Bezos has "observed that the smartest people are constantly revising their understanding, reconsidering a problem they thought they'd already solved. They're open to new points of view, new information, new ideas, contradictions, and challenges to their own way of thinking," Fried reports the Amazon boss saying.
"Consistency is the hobgoblin of little minds."
That willingness to consider new information goes hand in hand with a willingness to admit your old way of thinking was flawed. In other words, to be super smart you have to change your mind a lot. Essayist Ralph Waldo Emerson famously said, "Consistency is the hobgoblin of little minds." Bezos apparently agrees that consistency is overrated.
"He doesn't think consistency of thought is a particularly positive trait," Fried reports. "It's perfectly healthy?--?encouraged, even?--?to have an idea tomorrow that contradicts your idea today."

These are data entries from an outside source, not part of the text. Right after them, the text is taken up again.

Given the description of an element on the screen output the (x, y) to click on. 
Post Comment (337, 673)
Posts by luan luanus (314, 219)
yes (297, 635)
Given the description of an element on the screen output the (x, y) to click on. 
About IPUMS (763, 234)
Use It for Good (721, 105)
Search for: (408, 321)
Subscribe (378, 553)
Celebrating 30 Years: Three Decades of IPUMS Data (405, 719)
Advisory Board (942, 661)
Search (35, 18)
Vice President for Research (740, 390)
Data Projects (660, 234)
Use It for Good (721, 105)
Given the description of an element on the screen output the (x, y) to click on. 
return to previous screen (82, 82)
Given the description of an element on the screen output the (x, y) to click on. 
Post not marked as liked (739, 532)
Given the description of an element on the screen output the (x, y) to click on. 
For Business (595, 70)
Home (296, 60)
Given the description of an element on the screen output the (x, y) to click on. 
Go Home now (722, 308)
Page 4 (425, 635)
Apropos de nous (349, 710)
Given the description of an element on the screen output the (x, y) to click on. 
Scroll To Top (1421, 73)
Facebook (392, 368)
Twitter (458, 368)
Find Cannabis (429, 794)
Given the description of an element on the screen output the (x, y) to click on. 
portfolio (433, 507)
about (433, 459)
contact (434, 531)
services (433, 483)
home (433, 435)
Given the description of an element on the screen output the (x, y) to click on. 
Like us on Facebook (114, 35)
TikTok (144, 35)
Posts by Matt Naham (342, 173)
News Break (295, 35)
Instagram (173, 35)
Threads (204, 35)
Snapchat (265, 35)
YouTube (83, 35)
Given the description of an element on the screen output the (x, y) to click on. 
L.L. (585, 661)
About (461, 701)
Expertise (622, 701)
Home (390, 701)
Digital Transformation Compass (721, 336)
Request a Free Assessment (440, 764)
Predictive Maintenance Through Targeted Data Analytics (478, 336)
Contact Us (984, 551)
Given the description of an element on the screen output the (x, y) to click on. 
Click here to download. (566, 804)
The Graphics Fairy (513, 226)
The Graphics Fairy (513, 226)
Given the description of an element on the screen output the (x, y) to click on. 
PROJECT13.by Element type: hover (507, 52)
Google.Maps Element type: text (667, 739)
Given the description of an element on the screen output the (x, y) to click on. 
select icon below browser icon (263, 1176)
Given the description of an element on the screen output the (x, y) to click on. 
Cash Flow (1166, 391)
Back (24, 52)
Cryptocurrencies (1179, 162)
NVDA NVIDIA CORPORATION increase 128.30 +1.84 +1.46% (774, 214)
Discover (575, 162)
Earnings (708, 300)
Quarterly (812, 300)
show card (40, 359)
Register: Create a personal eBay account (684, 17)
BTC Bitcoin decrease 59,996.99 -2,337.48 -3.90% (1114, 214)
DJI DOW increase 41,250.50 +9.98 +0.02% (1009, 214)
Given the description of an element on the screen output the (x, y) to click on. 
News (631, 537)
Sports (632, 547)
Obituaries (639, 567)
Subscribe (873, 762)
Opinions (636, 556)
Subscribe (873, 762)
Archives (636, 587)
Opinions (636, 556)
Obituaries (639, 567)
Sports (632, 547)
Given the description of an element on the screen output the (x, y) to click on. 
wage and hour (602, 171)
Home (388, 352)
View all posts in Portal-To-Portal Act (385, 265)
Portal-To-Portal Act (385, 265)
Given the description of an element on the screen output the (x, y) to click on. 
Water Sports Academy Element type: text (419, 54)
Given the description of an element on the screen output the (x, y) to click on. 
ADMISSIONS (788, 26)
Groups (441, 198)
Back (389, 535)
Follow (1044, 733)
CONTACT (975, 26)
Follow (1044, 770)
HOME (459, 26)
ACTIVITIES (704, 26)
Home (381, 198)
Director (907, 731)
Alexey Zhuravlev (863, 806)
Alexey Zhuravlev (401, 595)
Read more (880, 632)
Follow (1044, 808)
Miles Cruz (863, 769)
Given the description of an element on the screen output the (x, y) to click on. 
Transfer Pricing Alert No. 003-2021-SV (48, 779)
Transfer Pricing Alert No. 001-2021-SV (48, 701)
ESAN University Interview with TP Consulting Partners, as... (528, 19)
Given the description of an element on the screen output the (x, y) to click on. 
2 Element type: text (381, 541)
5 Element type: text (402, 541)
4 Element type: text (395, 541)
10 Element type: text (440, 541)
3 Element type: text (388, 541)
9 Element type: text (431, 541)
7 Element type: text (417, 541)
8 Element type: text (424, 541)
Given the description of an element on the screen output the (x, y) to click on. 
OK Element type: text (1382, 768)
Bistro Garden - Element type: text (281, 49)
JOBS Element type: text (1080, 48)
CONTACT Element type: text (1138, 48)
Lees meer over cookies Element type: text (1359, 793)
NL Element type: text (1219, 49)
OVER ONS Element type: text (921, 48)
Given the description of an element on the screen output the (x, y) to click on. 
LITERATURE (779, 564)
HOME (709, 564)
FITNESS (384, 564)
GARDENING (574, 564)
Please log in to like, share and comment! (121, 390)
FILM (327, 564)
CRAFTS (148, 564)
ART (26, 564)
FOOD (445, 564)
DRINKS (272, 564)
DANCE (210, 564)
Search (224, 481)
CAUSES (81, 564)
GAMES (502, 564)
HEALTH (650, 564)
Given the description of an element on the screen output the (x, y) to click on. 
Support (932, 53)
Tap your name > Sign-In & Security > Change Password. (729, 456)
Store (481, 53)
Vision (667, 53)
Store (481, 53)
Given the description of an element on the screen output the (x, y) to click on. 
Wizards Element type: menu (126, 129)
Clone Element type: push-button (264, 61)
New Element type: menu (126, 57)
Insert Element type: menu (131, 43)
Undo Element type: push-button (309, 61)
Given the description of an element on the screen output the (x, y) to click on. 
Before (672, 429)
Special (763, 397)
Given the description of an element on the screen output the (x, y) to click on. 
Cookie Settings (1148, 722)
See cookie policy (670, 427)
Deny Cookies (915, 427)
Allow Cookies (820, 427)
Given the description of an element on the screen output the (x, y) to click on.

It's not just 19th-century philosophers who agree with Bezos. Modern science does too, although psychologists have a less poetic way of speaking about the flexibility of mind Bezos prizes. They call it intellectual humility. Studies of decision making show that people who are more willing to entertain the idea that they're wrong make markedly better choices. Being wrong, they understand, isn't a sign of stupidity. It's a sign of curiosity, openness to new information, and ultimately smarts.
If famous essays, top CEOs, and the latest research aren't enough to convince you that to be smarter, you need to also be frequently wrong, you can also take it from the undoubtedly smart futurists at Palo Alto's Institute for the Future. According to Stanford professor Bob Sutton, they encapsulate this trait of highly intelligent folks this way: "strong opinions, which are weakly held."
As the futurists explained to Sutton, weakly held (and therefore often changed) opinions are important because they mean you aren't "too attached to what you believe," which "undermines your ability to 'see' and 'hear' evidence that clashes with your opinions."
So next time you're trying to determine if someone is actually super smart or simply bluffing, don't ask whether they're always right. Instead, ask when was the last time they changed their opinion. If they can't name lots of times they were wrong, they're probably not as smart as they want to appear.